▶ [What to work on]: Can you rewrite the entries below as a Markdown table with the columns Row and Entry, numbering each line and leaving out blank lines?

▶ [The records]:
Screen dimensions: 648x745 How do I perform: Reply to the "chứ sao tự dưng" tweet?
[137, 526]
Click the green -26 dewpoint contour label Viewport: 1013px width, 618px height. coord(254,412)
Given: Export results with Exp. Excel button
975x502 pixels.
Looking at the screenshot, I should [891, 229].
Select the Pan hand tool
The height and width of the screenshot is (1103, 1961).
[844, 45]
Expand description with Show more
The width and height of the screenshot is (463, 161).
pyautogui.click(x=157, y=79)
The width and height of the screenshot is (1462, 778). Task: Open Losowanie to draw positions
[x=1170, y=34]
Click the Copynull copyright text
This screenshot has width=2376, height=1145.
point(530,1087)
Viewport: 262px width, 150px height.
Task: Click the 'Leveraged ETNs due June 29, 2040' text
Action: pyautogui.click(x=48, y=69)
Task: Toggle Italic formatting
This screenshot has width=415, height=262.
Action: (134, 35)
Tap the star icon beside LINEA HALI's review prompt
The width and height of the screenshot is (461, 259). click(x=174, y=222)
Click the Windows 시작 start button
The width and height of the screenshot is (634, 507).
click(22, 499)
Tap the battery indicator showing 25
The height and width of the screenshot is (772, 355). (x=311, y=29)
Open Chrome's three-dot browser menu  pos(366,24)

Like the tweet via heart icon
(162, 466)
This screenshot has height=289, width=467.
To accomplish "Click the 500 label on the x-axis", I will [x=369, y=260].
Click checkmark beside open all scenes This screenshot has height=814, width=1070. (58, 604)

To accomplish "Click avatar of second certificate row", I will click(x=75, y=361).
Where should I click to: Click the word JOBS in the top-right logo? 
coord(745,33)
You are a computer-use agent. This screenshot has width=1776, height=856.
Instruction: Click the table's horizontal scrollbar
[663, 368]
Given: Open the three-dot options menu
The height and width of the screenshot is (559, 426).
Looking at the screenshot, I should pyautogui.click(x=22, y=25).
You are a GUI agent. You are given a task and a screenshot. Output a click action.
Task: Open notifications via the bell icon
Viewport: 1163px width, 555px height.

▶ [The solution]:
| Row | Entry |
|---|---|
| 1 | Screen dimensions: 648x745 How do I perform: Reply to the "chứ sao tự dưng" tweet? |
| 2 | [137, 526] |
| 3 | Click the green -26 dewpoint contour label Viewport: 1013px width, 618px height. coord(254,412) |
| 4 | Given: Export results with Exp. Excel button |
| 5 | 975x502 pixels. |
| 6 | Looking at the screenshot, I should [891, 229]. |
| 7 | Select the Pan hand tool |
| 8 | The height and width of the screenshot is (1103, 1961). |
| 9 | [844, 45] |
| 10 | Expand description with Show more |
| 11 | The width and height of the screenshot is (463, 161). |
| 12 | pyautogui.click(x=157, y=79) |
| 13 | The width and height of the screenshot is (1462, 778). Task: Open Losowanie to draw positions |
| 14 | [x=1170, y=34] |
| 15 | Click the Copynull copyright text |
| 16 | This screenshot has width=2376, height=1145. |
| 17 | point(530,1087) |
| 18 | Viewport: 262px width, 150px height. |
| 19 | Task: Click the 'Leveraged ETNs due June 29, 2040' text |
| 20 | Action: pyautogui.click(x=48, y=69) |
| 21 | Task: Toggle Italic formatting |
| 22 | This screenshot has width=415, height=262. |
| 23 | Action: (134, 35) |
| 24 | Tap the star icon beside LINEA HALI's review prompt |
| 25 | The width and height of the screenshot is (461, 259). click(x=174, y=222) |
| 26 | Click the Windows 시작 start button |
| 27 | The width and height of the screenshot is (634, 507). |
| 28 | click(22, 499) |
| 29 | Tap the battery indicator showing 25 |
| 30 | The height and width of the screenshot is (772, 355). (x=311, y=29) |
| 31 | Open Chrome's three-dot browser menu  pos(366,24) |
| 32 | Like the tweet via heart icon |
| 33 | (162, 466) |
| 34 | This screenshot has height=289, width=467. |
| 35 | To accomplish "Click the 500 label on the x-axis", I will [x=369, y=260]. |
| 36 | Click checkmark beside open all scenes This screenshot has height=814, width=1070. (58, 604) |
| 37 | To accomplish "Click avatar of second certificate row", I will click(x=75, y=361). |
| 38 | Where should I click to: Click the word JOBS in the top-right logo?  |
| 39 | coord(745,33) |
| 40 | You are a computer-use agent. This screenshot has width=1776, height=856. |
| 41 | Instruction: Click the table's horizontal scrollbar |
| 42 | [663, 368] |
| 43 | Given: Open the three-dot options menu |
| 44 | The height and width of the screenshot is (559, 426). |
| 45 | Looking at the screenshot, I should pyautogui.click(x=22, y=25). |
| 46 | You are a GUI agent. You are given a task and a screenshot. Output a click action. |
| 47 | Task: Open notifications via the bell icon |
| 48 | Viewport: 1163px width, 555px height. |